**REQUIREMENTS:** Render the lines of the records as a JSON list of strings, one string per line and blank lines omitted, starting at the line that contains "You are a GUI" and ending at the end of the records. Leave the pictures out of the answer.

**INPUT:**
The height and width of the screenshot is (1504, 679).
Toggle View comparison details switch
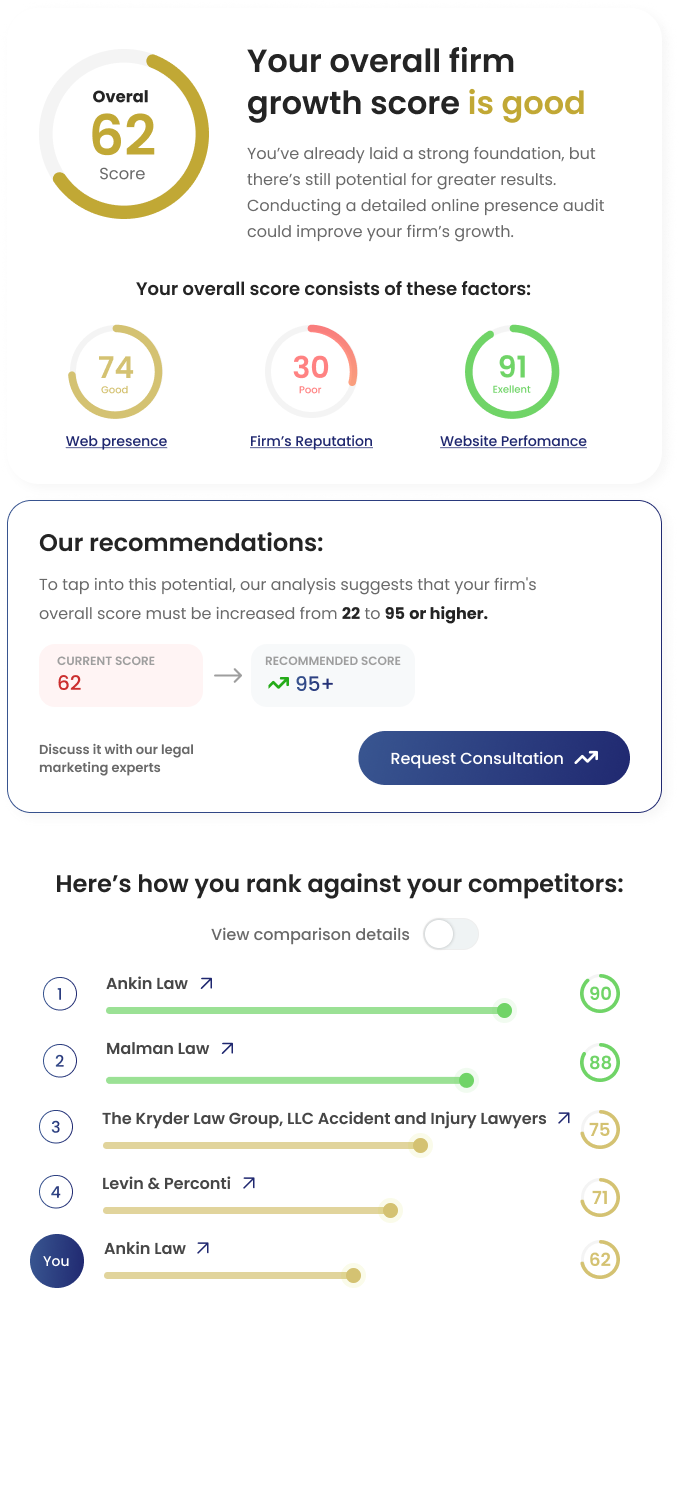pyautogui.click(x=451, y=935)
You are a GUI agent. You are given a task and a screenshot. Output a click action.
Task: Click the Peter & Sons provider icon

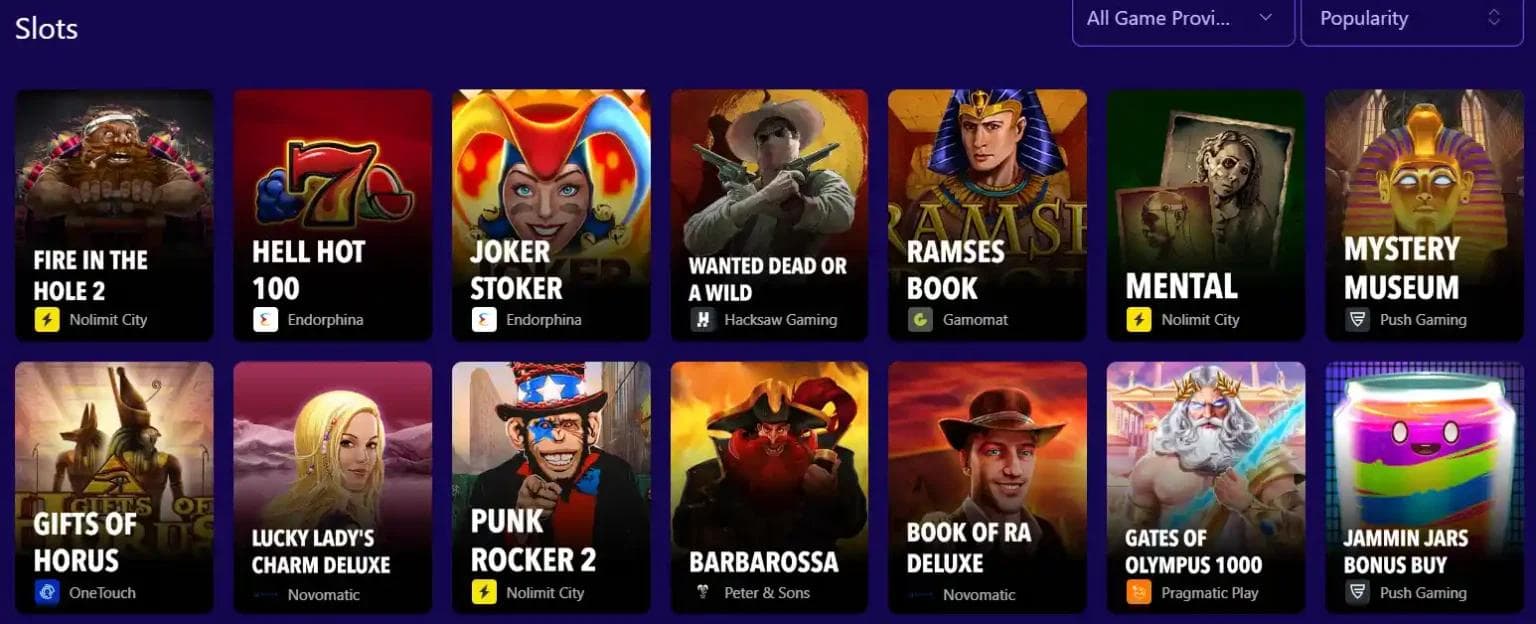tap(703, 592)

**ANSWER TO THIS EXERCISE:**
[
  "You are a GUI agent. You are given a task and a screenshot. Output a click action.",
  "Task: Click the Peter & Sons provider icon",
  "tap(703, 592)"
]